■ PROVIDED INFORMATION:
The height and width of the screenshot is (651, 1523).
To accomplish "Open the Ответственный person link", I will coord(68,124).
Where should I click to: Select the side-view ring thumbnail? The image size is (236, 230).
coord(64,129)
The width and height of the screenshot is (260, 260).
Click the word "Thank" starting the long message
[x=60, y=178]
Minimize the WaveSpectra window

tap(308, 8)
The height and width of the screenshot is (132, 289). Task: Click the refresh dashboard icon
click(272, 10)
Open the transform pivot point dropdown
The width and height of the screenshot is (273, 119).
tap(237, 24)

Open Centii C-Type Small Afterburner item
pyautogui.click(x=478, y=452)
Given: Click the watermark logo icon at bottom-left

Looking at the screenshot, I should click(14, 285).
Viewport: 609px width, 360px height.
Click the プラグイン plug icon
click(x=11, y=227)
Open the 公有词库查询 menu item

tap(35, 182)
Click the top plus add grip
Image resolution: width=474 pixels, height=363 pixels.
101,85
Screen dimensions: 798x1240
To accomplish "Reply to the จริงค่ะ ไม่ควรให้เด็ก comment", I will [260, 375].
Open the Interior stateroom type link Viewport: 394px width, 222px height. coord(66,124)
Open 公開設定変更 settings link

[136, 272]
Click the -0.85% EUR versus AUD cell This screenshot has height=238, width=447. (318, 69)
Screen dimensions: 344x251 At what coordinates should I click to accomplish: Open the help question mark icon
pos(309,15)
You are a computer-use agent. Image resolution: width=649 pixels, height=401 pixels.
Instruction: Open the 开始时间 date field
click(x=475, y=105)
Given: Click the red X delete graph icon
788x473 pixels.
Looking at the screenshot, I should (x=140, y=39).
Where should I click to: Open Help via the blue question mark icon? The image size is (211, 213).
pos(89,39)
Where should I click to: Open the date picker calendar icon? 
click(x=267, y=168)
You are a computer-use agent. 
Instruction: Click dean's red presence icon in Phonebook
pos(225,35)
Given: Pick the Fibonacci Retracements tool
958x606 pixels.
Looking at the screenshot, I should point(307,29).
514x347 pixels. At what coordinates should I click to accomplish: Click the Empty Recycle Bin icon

■ HOW TO COMPLETE THIS TASK: Tally the lines in the entries above that hold the word "will". Reply with nothing but that count.

■ REPLY: 2